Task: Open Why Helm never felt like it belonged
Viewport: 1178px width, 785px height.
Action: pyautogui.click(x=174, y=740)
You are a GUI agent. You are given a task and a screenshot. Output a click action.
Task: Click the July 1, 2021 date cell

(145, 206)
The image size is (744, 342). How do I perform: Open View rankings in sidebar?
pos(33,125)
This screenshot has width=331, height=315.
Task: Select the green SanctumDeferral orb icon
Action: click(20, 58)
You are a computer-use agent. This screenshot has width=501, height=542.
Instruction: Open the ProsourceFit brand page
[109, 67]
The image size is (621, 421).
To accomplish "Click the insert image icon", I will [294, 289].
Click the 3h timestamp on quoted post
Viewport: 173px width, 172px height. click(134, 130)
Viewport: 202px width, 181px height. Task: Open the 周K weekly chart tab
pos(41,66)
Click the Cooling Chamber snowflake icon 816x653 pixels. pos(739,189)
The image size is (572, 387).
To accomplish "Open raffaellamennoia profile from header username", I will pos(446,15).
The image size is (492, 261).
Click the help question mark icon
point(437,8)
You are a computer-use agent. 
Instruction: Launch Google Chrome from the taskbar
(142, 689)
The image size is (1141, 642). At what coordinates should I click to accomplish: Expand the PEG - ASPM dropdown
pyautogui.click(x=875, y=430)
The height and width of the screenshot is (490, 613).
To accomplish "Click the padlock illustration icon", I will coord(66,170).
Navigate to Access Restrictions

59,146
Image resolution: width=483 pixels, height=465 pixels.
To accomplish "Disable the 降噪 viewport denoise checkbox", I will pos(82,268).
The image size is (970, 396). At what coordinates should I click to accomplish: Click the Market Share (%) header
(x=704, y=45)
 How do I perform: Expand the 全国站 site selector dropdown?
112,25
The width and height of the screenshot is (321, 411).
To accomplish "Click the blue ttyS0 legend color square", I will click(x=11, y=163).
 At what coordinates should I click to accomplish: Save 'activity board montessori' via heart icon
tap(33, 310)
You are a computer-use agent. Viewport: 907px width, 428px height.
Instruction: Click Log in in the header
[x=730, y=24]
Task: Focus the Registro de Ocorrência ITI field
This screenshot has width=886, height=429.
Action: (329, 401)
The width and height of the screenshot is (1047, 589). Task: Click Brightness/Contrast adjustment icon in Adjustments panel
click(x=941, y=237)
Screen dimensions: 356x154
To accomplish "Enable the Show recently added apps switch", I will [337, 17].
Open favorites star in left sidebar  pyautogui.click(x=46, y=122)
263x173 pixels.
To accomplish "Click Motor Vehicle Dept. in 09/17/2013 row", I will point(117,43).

● ● ● ● ●

» About this task:
Your answer should consist of the count of lines in the listing that hold the word "pixels", with nothing else.

» Expected answer:
3